If you wish to experiment further, you could try any or all of the following:
- Give the user an option to order the n-grams by occurrence frequency. Hint: You could use the ‘Most Popular Word’ example on studres as a starting point.
- Perform additional queries on the data, such as:
a. Count all text fragments containing a given string by the user in a given language
b. Find which word occurs in the highest number of different languages
c. Any other additional statistics/queries about the data you could generate using Hadoop
You are free to implement your own extensions, but clearly state these in your report. If you use any additional libraries to implement your extensions, ensure that you include these in your submission, with clear instructions to your tutor on how to resolve any dependencies and run your program.
- For a pass mark (7) it is necessary to show evidence of a serious attempt at both the programming task and the report.
- A mark of 13 can be achieved with a partial solution to the main problem.
- A mark of 17 can be achieved with a good and complete solution to the main problem and a well written report to match.
- For higher marks it is necessary to also attempt one or more of the mentioned extension activities, or suitable extension activities of your own.
Here is one possible sequence for developing your solution. It is recommended that you make a new method or class at each stage, so that you can easily go back to a previous stage if you run into problems. Please use demonstrator support in the labs whenever possible.
- You will need to examine the structure of the data files, to see how the text fragments and language specifications are represented.
- Tackle one problem at a time, beginning with selecting all text in a particular language, which requires a mapper class but no reducer. Initially, you can use a fixed search language String in your mapper class for testing purposes.
- To select only text in the required language, the difficulty is that the language is recorded in a different line from the text fragment, so will be processed in a different call to map. This can be solved using a field in the mapper object to record the most recently encountered language. The map method can then either update this field, if the current line contains a language, or check the language field value, if the current line contains a text fragment.
- To test, first make a new directory and copy 10 or 20 of the data files into it—the full data set will take inconveniently long to run.
- Once this works, refine your solution so that the search language is passed as a parameter. Recall that you can pass a parameter value to a mapper or reducer by calling the method.

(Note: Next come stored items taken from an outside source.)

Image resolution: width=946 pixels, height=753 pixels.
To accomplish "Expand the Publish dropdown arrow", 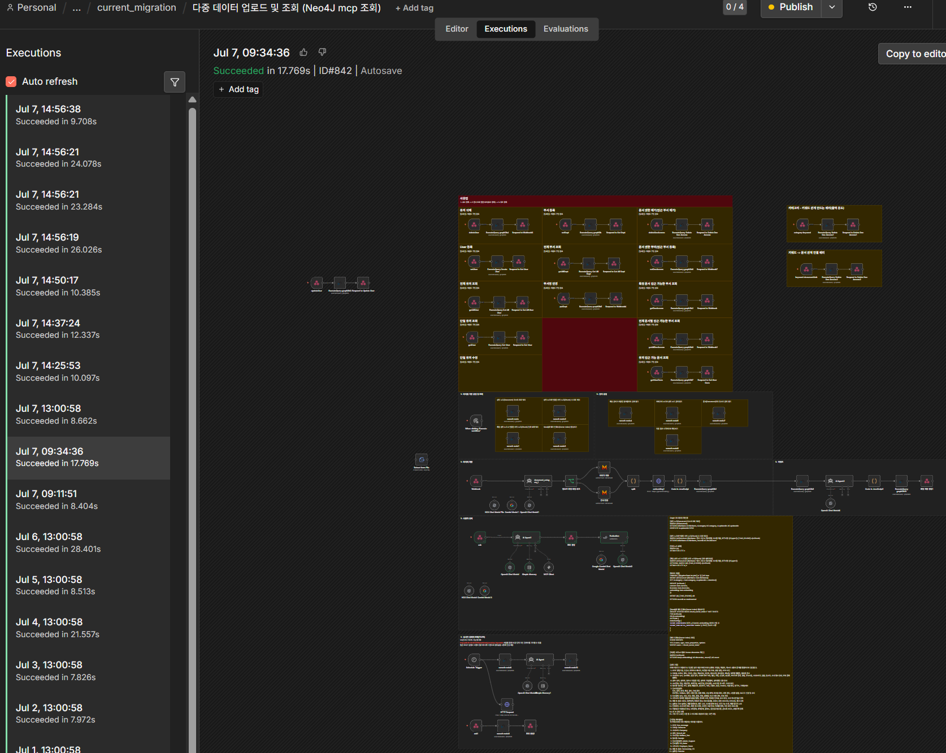I will click(832, 7).
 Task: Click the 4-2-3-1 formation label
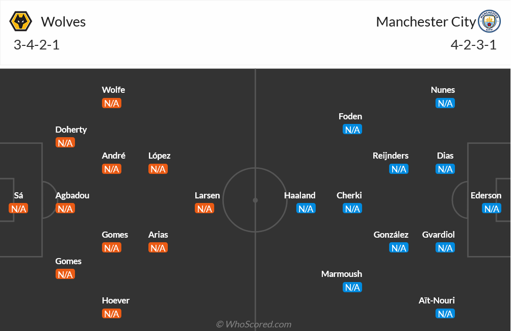pyautogui.click(x=474, y=45)
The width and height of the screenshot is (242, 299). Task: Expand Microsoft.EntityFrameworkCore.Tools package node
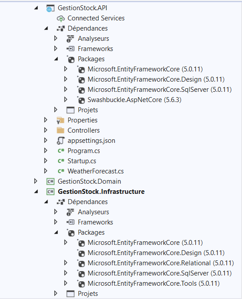click(65, 283)
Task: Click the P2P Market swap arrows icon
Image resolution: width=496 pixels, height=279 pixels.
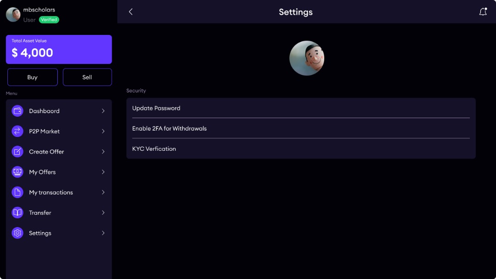Action: (17, 131)
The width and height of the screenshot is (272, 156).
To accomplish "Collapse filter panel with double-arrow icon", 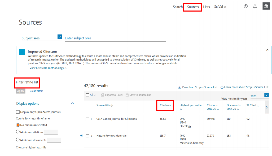I will click(x=82, y=136).
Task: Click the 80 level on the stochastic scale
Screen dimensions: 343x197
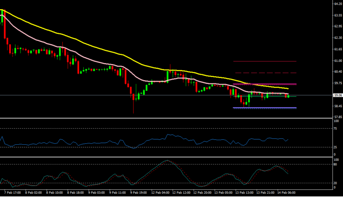Action: coord(335,164)
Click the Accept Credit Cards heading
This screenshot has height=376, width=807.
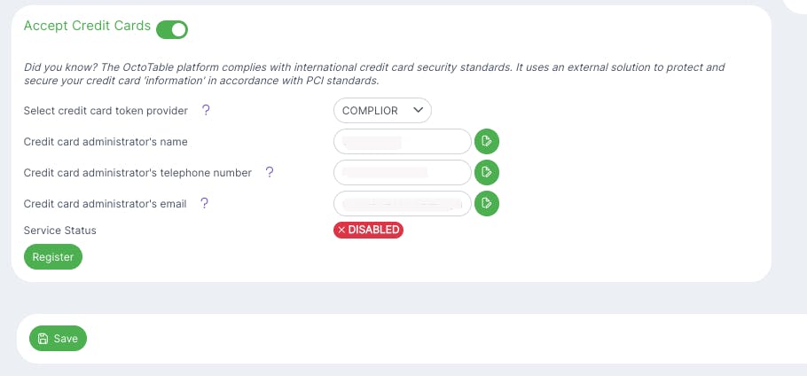[x=87, y=27]
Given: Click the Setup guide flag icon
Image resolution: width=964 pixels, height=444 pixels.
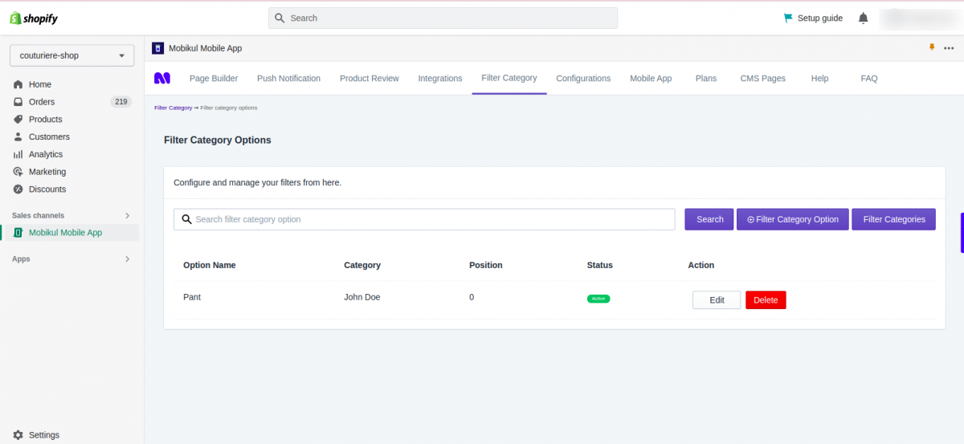Looking at the screenshot, I should [788, 18].
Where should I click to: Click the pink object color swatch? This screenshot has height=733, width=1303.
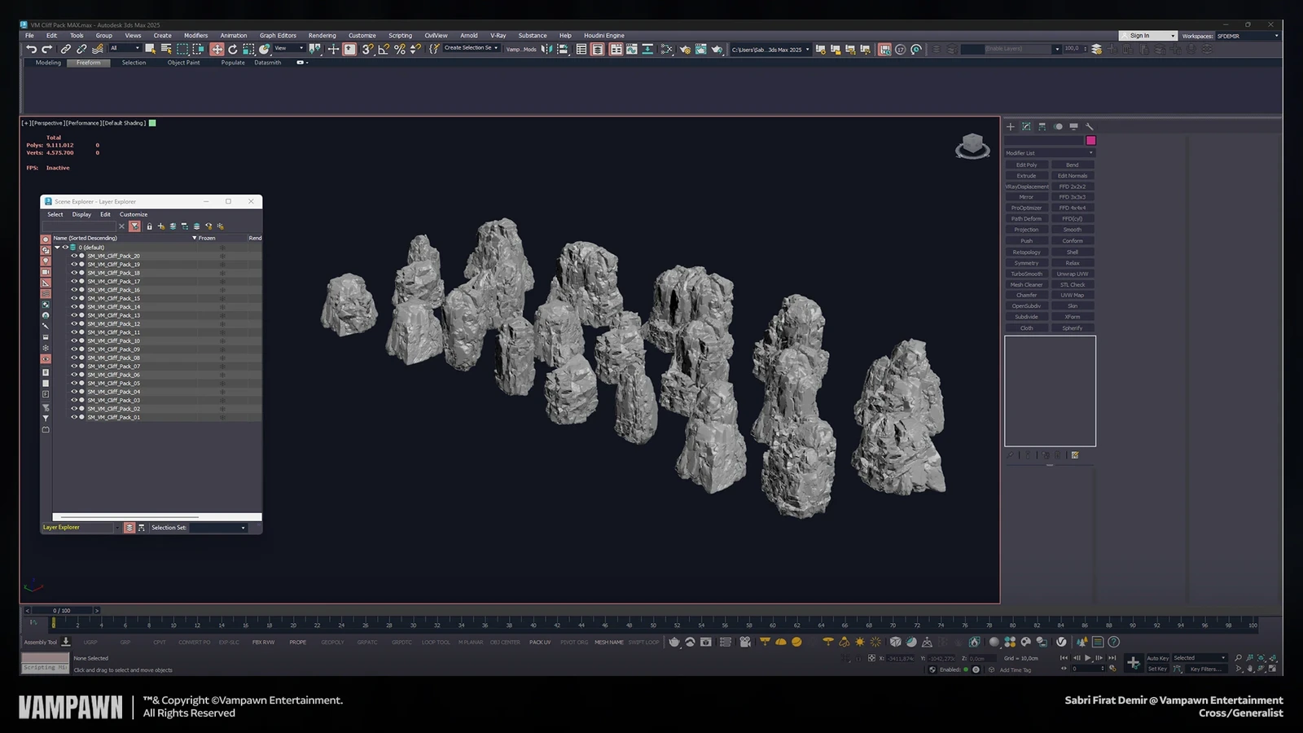click(1090, 140)
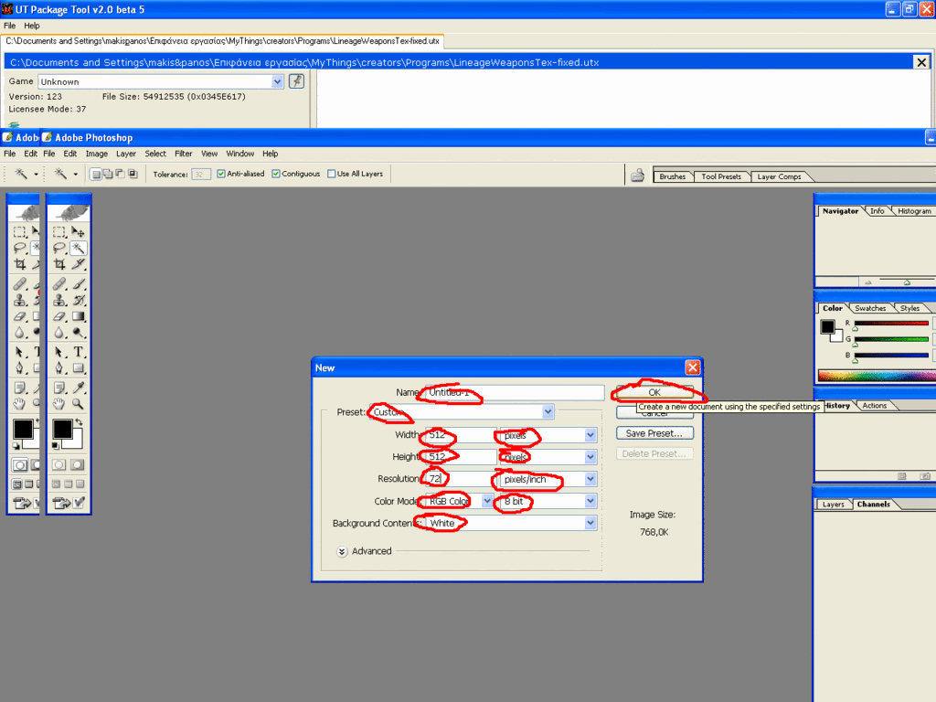Choose the Zoom magnifier tool

coord(80,403)
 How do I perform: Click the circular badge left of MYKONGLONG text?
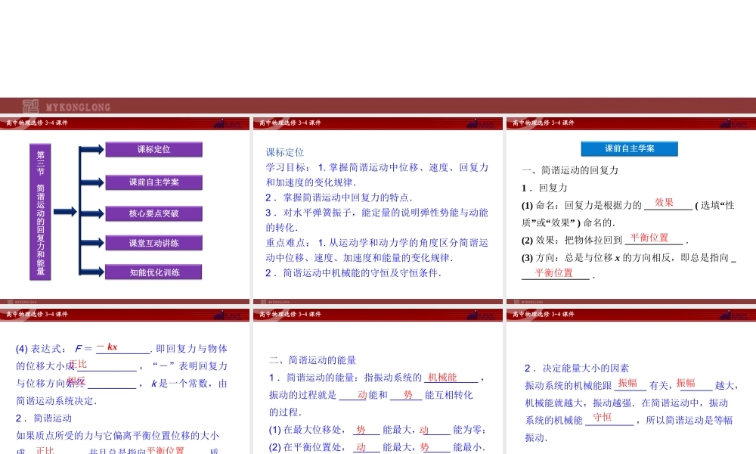pyautogui.click(x=32, y=106)

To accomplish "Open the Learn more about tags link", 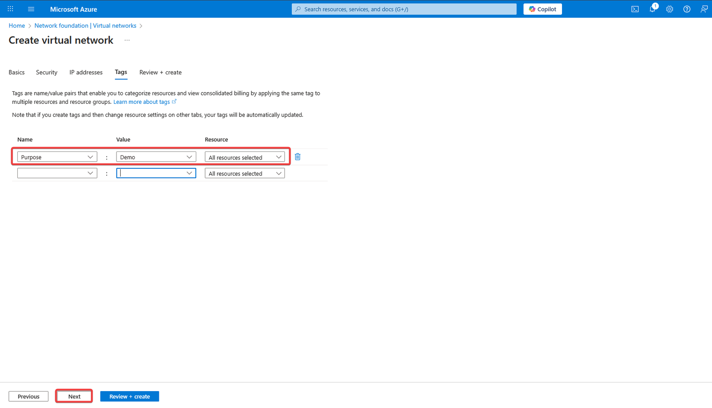I will click(x=142, y=102).
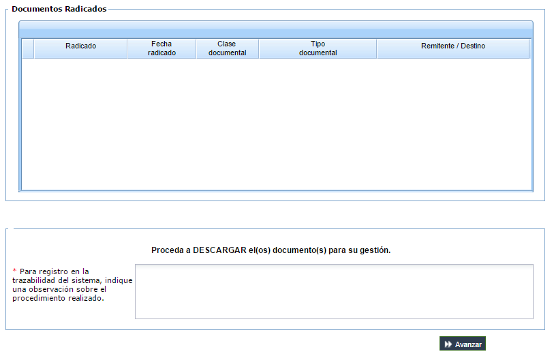This screenshot has height=356, width=554.
Task: Click right edge of Remitente / Destino header
Action: (x=529, y=48)
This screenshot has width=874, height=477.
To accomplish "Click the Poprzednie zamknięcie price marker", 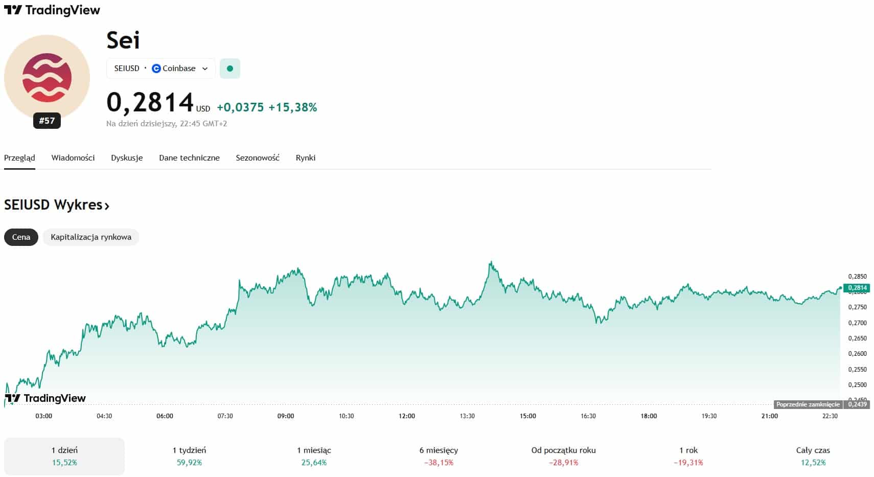I will (x=808, y=404).
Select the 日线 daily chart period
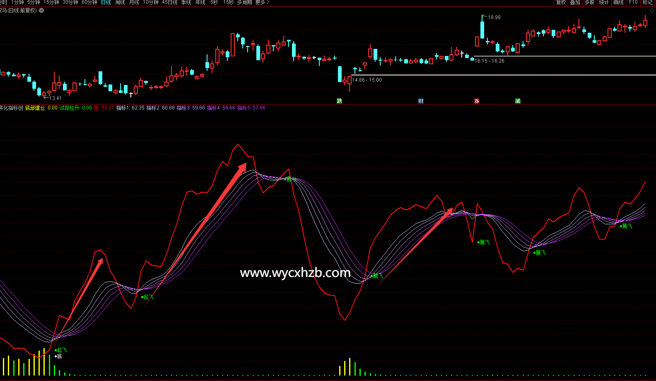Image resolution: width=656 pixels, height=381 pixels. [x=106, y=2]
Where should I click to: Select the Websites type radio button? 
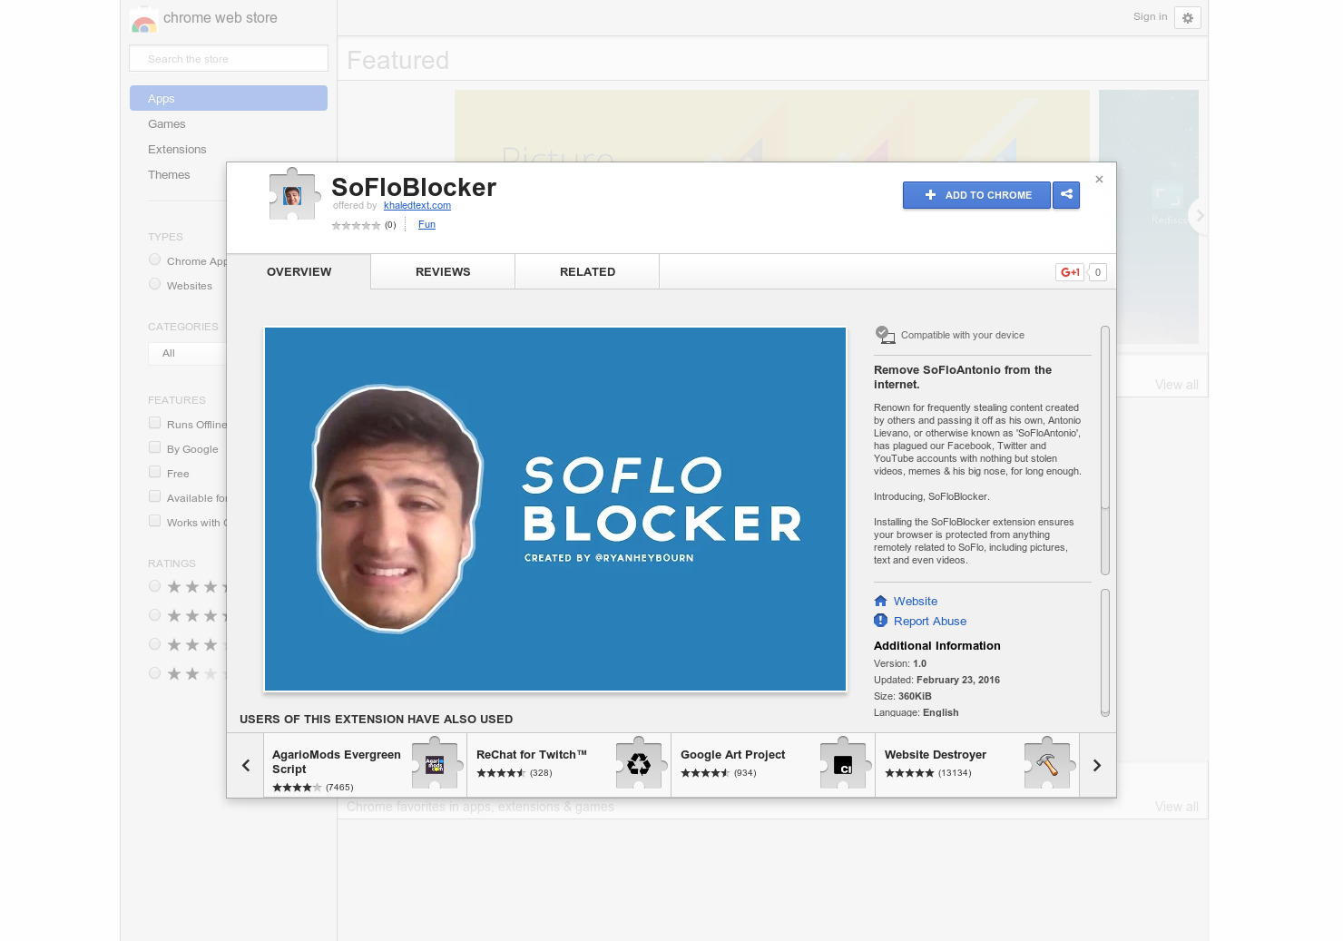(x=154, y=283)
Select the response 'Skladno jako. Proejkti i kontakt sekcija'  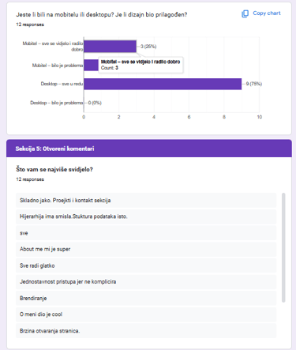pyautogui.click(x=146, y=201)
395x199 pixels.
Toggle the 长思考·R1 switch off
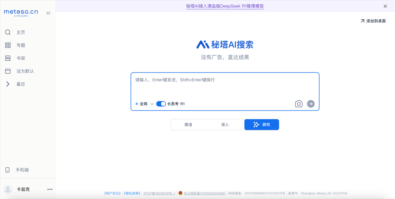click(161, 104)
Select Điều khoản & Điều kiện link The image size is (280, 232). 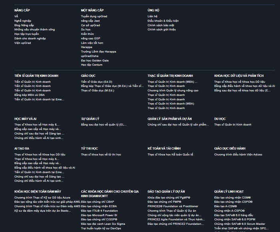[x=163, y=21]
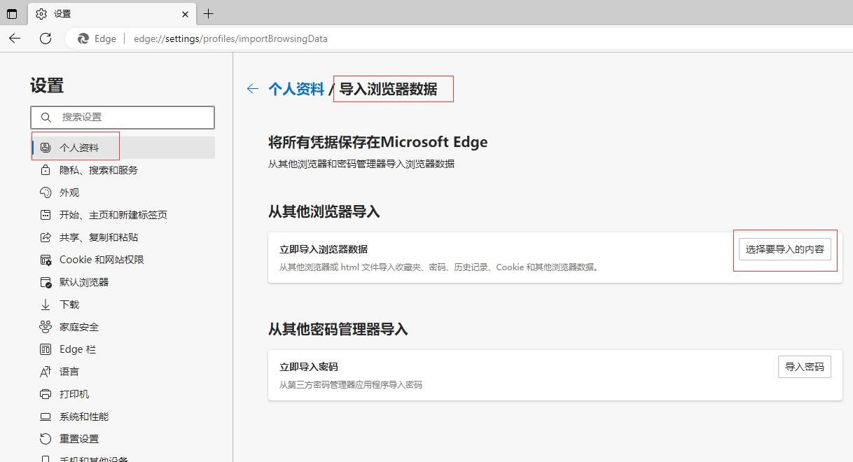
Task: Click the 选择要导入的内容 button
Action: (784, 249)
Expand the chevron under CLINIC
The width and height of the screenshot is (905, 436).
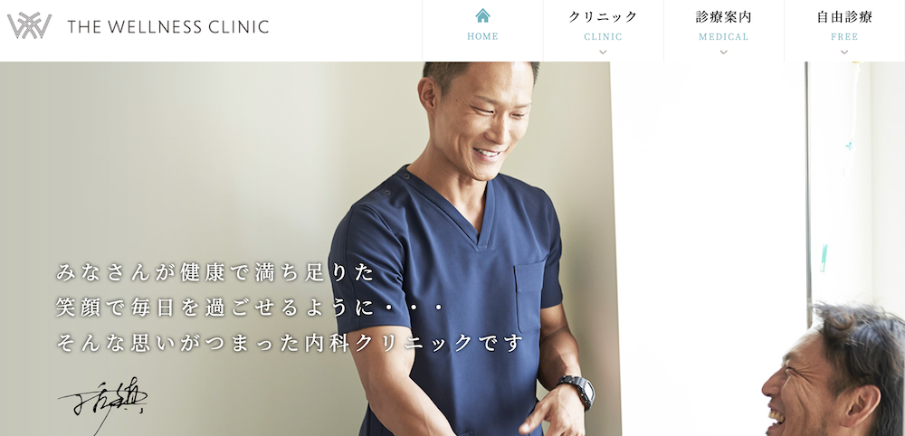click(603, 52)
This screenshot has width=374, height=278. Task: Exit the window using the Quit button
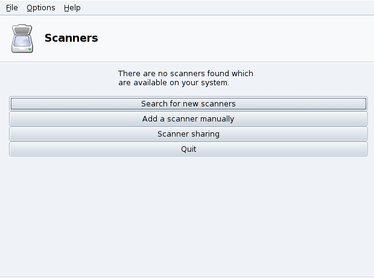click(188, 149)
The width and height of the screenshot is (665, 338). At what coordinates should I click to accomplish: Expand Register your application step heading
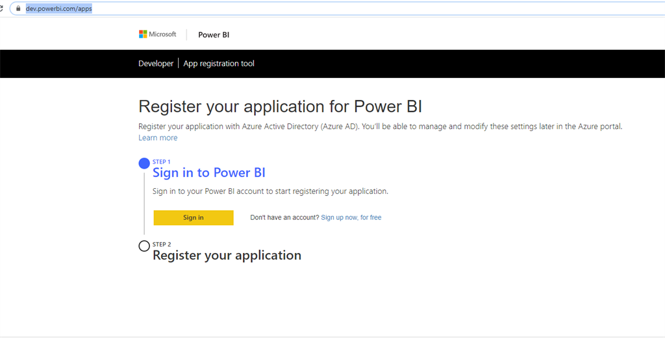pos(227,256)
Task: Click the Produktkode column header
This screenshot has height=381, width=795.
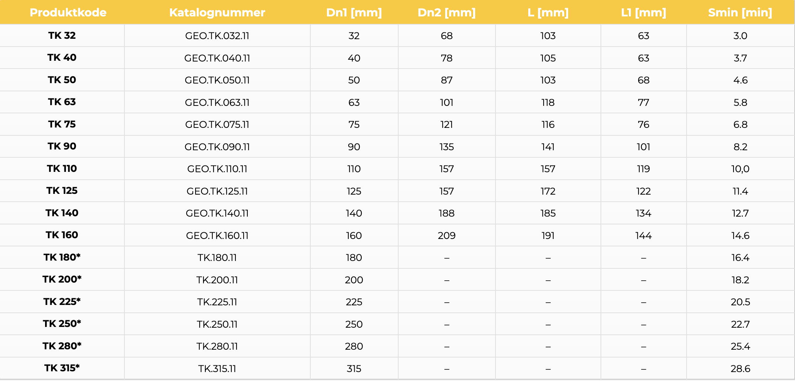Action: pyautogui.click(x=68, y=13)
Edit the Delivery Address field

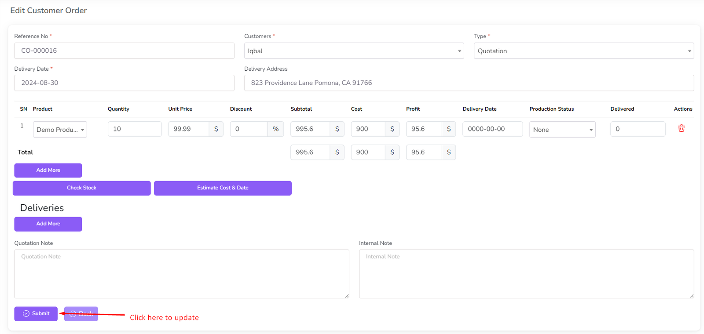tap(469, 83)
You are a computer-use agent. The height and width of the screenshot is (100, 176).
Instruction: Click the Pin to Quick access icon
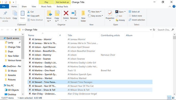click(5, 13)
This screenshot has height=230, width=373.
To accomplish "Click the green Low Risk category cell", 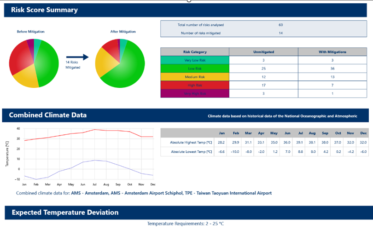I will click(x=195, y=69).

- To return text in the specified language as n-grams, you will need to also pass the user’s specified n-gram type and size as parameters, using the same methods in Step 5. Following this, it is recommended that you reuse your n-gram creation code from Practical 2 to split each String into its corresponding n-grams. Remember that, unlike Practical 2, you do not need to represent word boundaries with an underscore.
- In order to output the n-gram frequencies alongside the n-grams themselves, you will need to implement a reducer class that groups duplicate n-grams and sums their total frequency. For a reminder of how to do this, review the ‘Word Count’ example on studres.
- For ordering your output n-grams, recall that sorting order is specified with the setOutputKeyComparatorClass method of the JobConf class.